(Stored items from a collection)
--------------------------------------------------

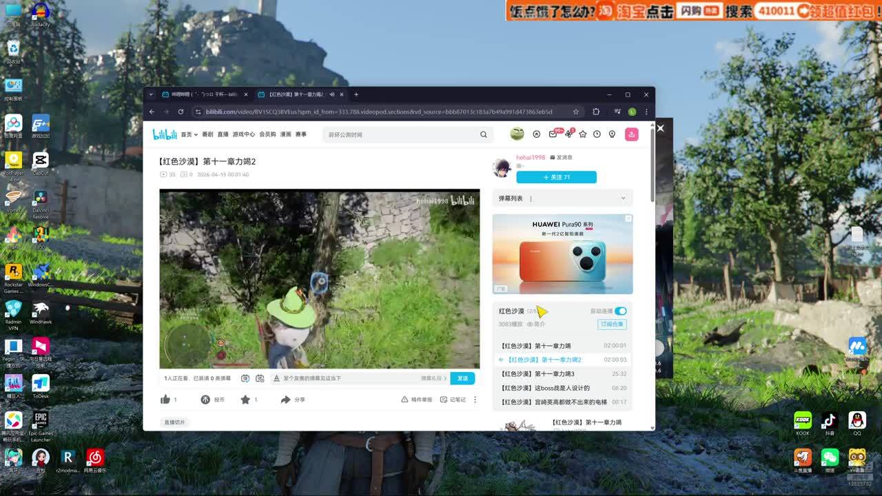882x496 pixels.
Task: Follow the uploader with 关注 button
Action: click(x=556, y=177)
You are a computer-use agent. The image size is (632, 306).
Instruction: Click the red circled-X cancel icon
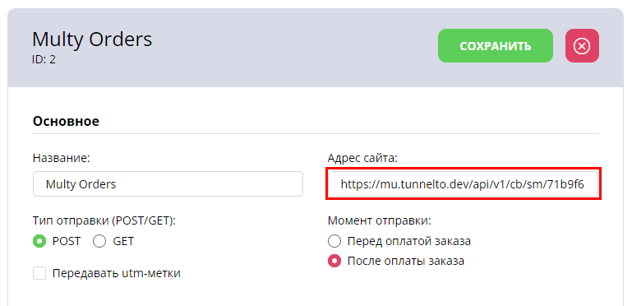click(x=582, y=45)
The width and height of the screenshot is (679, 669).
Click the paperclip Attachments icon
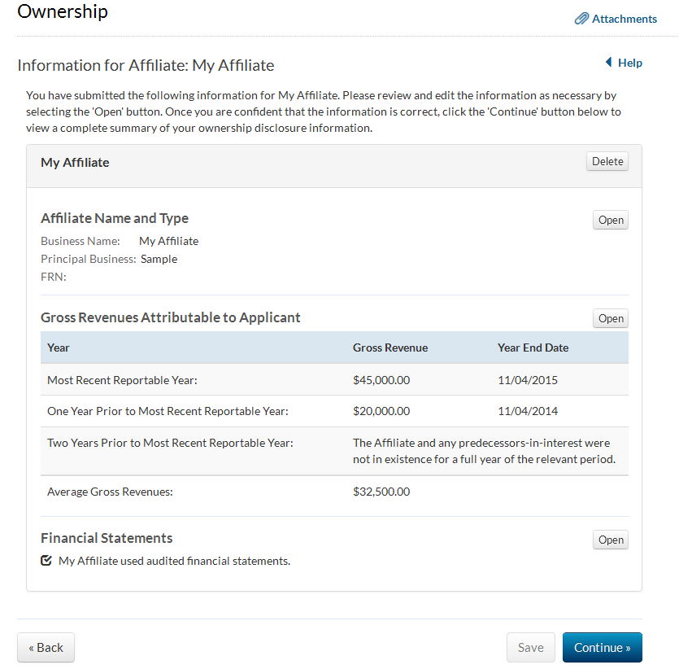coord(581,19)
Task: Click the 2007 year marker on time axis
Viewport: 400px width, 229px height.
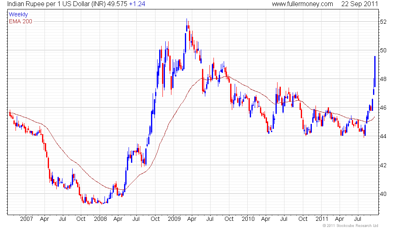Action: click(x=27, y=219)
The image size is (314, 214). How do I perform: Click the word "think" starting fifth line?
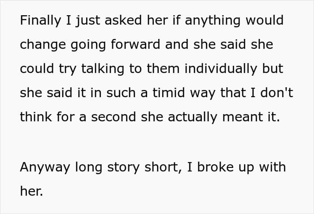click(36, 117)
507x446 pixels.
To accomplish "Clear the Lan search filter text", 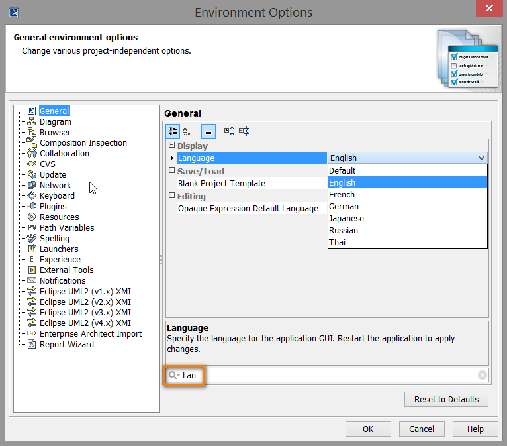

--------------------------------------------------

→ **GOAL OF THE EXERCISE**:
Retype every line of the entries above word for word, leaving the pictures out of your answer.

→ **CORRECT RESPONSE**:
882x496 pixels.
Task: Follow the uploader with 关注 button
Action: click(x=556, y=177)
You are a computer-use agent. The image size is (632, 306).
Instruction: Click the red circled-X cancel icon
click(x=582, y=45)
The width and height of the screenshot is (679, 669).
Click the paperclip Attachments icon
coord(581,19)
Task: Click the 2007 year marker on time axis
Viewport: 400px width, 229px height.
Action: click(x=27, y=219)
The image size is (314, 214). How do I perform: Click the word "think" starting fifth line?
click(36, 117)
507x446 pixels.
To accomplish "Clear the Lan search filter text", 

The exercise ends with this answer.